(THE TASK) Output the data below exactly, down to the last character.

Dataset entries
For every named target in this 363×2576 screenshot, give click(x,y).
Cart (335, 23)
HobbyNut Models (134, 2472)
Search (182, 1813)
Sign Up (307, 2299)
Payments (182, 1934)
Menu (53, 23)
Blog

(WRITTEN ANSWER)
For every named target in this 363×2576 screenshot, give click(x,y).
Cart (335, 23)
HobbyNut Models (134, 2472)
Search (182, 1813)
Sign Up (307, 2299)
Payments (182, 1934)
Menu (53, 23)
Blog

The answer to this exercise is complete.